How to complete this task: Find and copy each line in the material below where the string "status" occurs.

Input:

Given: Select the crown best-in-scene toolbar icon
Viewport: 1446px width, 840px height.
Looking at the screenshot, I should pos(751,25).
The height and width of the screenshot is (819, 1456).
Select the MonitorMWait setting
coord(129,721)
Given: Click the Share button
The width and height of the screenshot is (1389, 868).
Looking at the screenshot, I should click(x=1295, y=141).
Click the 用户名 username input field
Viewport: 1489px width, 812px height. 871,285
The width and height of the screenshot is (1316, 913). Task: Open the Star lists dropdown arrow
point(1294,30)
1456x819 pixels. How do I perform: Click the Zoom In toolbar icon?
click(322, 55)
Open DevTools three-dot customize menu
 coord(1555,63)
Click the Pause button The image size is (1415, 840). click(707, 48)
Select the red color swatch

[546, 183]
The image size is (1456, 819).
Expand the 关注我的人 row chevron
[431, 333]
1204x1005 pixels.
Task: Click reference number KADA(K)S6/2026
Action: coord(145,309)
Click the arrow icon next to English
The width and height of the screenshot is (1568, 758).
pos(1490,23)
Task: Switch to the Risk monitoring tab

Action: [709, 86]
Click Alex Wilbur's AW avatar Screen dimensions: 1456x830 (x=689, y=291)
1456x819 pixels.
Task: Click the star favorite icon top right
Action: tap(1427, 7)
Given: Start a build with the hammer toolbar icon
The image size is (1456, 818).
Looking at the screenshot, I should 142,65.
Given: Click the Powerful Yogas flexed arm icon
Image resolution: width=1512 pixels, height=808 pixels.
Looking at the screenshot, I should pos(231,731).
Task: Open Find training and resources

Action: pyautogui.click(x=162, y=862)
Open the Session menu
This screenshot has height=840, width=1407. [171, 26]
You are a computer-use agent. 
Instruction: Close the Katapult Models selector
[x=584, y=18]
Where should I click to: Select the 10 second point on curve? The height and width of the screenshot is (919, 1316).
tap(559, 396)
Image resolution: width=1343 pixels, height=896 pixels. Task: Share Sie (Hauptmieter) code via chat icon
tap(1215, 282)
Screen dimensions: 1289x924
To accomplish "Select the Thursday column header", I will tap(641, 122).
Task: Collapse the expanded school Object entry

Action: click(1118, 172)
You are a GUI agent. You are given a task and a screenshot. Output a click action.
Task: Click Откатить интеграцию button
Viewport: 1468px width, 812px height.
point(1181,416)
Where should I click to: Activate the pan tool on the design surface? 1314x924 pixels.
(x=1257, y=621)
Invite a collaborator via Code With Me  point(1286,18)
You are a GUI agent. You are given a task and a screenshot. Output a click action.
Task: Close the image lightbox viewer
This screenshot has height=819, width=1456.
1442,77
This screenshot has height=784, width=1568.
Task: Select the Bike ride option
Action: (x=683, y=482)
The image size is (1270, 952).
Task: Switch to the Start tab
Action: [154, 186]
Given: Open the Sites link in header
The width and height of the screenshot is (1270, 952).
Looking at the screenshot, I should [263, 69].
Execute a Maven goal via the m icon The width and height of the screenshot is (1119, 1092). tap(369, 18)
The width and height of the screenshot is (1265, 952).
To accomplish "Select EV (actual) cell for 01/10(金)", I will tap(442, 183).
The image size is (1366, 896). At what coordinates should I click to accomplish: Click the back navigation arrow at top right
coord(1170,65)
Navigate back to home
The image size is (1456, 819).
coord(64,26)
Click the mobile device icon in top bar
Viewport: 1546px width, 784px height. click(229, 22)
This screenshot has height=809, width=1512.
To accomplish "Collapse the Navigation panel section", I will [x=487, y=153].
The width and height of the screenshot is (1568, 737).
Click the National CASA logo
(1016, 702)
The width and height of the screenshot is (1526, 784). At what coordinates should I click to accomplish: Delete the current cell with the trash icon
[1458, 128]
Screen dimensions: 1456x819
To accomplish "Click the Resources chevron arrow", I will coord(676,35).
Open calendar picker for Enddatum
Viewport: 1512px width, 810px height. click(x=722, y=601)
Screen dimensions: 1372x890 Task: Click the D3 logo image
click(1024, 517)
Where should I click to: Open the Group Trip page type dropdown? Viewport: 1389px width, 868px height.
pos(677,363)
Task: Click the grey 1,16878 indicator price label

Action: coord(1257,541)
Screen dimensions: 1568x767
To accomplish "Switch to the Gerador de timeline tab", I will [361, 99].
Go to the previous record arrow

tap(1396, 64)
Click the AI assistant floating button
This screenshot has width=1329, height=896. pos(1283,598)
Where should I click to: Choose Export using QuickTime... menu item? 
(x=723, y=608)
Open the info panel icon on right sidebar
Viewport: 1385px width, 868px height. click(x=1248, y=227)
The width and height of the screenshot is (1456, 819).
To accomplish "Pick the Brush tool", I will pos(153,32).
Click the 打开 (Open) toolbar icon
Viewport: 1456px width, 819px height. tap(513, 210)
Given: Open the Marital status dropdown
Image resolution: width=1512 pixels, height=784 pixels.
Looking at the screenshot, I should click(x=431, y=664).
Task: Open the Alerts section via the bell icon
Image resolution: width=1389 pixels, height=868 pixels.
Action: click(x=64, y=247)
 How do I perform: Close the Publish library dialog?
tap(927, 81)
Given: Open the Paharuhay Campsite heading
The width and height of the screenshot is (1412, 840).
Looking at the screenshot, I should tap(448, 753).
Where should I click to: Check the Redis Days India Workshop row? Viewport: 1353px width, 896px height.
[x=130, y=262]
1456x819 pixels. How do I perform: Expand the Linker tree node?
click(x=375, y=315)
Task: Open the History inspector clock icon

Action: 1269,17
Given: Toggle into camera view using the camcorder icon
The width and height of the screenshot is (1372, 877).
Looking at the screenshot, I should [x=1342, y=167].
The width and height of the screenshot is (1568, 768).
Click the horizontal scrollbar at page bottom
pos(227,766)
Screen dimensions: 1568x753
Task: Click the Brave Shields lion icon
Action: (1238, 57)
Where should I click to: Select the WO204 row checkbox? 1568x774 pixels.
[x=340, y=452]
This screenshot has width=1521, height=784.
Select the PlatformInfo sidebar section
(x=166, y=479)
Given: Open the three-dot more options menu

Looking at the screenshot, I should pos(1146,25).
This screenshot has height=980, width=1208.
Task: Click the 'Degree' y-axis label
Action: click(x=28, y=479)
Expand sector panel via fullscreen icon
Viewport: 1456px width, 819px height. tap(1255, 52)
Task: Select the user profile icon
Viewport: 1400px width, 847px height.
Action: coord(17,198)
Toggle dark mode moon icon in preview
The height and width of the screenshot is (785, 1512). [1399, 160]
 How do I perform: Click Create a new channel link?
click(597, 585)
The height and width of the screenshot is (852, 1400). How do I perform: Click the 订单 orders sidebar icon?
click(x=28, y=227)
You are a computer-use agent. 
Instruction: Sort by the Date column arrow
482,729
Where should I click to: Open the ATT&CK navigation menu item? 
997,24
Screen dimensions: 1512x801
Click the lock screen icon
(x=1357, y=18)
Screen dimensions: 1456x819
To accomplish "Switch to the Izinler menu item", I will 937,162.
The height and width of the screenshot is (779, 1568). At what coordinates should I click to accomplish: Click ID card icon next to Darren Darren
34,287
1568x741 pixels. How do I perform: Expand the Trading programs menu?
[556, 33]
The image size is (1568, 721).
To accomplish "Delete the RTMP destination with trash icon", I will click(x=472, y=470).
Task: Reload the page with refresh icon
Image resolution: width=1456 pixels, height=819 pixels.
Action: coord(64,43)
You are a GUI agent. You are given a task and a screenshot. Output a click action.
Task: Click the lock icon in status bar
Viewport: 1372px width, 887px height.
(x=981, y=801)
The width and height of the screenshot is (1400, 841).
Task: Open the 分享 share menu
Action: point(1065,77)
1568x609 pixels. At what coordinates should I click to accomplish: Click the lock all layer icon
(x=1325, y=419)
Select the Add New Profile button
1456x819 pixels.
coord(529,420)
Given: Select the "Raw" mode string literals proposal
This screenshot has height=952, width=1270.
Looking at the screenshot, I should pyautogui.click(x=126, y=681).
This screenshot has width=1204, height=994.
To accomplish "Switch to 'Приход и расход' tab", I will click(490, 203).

Your response:
Given: Open the Marital status dropdown
Task: Click the lock icon in status bar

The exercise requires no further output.